▶ AIM
Reproduce the entries below verbatim, starting with the line that contains "You are a computer-use agent. Screen dimensions: 271x203" and ending with the line that contains "coord(417,48)", both lines included.

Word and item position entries

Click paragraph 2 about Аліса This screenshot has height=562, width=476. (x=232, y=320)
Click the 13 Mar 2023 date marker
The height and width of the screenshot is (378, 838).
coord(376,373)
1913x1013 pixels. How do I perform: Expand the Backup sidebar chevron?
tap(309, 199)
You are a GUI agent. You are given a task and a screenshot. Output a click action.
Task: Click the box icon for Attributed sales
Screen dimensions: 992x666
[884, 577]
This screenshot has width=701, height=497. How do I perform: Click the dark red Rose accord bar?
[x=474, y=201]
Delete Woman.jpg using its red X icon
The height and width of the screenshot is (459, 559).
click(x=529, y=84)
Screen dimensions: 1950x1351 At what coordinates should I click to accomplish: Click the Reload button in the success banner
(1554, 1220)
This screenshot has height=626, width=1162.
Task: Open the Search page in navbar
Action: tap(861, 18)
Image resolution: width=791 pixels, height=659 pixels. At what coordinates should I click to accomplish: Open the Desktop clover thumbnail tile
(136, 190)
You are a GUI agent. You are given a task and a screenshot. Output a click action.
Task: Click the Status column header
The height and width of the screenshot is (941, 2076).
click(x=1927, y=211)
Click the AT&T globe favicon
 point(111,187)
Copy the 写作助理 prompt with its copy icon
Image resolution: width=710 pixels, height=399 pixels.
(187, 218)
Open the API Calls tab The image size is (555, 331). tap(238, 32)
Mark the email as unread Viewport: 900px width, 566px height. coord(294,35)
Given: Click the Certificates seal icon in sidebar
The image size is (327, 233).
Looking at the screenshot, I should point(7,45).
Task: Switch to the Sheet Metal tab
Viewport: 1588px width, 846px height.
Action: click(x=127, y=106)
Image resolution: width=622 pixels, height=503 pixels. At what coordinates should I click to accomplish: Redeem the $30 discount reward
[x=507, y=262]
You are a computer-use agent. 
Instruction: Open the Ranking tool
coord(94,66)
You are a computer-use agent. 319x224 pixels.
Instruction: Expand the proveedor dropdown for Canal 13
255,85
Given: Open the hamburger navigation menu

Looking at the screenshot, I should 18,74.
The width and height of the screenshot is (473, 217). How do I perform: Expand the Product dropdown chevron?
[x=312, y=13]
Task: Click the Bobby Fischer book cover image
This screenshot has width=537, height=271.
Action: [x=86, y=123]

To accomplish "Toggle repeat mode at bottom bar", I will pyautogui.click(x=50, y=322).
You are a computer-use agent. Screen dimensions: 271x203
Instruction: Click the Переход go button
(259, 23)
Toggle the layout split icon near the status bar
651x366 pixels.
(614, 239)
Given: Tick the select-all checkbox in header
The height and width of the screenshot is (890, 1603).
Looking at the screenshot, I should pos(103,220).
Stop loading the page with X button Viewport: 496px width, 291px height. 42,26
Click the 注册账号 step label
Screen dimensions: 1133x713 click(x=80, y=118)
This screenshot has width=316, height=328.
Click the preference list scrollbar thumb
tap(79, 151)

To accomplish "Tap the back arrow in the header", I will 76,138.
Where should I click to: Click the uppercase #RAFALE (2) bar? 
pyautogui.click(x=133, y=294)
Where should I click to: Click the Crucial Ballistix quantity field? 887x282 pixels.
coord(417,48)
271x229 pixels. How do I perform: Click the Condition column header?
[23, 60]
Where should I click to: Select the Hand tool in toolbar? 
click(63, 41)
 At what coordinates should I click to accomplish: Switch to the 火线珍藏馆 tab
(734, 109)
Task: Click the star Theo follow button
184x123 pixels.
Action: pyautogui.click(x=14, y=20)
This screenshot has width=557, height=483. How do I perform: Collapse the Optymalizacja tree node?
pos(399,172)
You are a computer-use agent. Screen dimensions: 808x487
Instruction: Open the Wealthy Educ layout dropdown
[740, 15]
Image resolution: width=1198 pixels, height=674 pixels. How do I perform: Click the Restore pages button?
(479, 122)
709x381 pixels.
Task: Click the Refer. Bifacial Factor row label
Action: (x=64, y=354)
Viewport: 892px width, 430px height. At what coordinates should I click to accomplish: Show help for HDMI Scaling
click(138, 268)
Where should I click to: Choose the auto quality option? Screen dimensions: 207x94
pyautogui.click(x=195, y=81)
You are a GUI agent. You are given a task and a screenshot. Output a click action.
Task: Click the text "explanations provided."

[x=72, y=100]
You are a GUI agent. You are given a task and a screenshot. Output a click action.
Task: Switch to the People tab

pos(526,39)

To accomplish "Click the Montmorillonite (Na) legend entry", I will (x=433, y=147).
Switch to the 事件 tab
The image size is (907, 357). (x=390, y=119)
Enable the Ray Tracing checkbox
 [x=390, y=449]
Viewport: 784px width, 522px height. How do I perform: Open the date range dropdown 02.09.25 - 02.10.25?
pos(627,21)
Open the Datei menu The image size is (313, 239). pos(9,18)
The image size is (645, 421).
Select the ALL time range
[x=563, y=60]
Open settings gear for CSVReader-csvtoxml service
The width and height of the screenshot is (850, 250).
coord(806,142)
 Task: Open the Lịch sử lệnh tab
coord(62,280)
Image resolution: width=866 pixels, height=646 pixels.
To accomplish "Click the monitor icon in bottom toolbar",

▶ THE OUTPUT
You are a computer-use agent. Screen dimensions: 271x203
Instruction: Click the Переход go button
(259, 23)
Toggle the layout split icon near the status bar
651x366 pixels.
(614, 239)
Given: Tick the select-all checkbox in header
The height and width of the screenshot is (890, 1603).
Looking at the screenshot, I should pos(103,220).
Stop loading the page with X button Viewport: 496px width, 291px height. 42,26
Click the 注册账号 step label
Screen dimensions: 1133x713 click(x=80, y=118)
This screenshot has width=316, height=328.
Click the preference list scrollbar thumb
tap(79, 151)

To accomplish "Tap the back arrow in the header", I will 76,138.
Where should I click to: Click the uppercase #RAFALE (2) bar? 
pyautogui.click(x=133, y=294)
Where should I click to: Click the Crucial Ballistix quantity field? 887x282 pixels.
coord(417,48)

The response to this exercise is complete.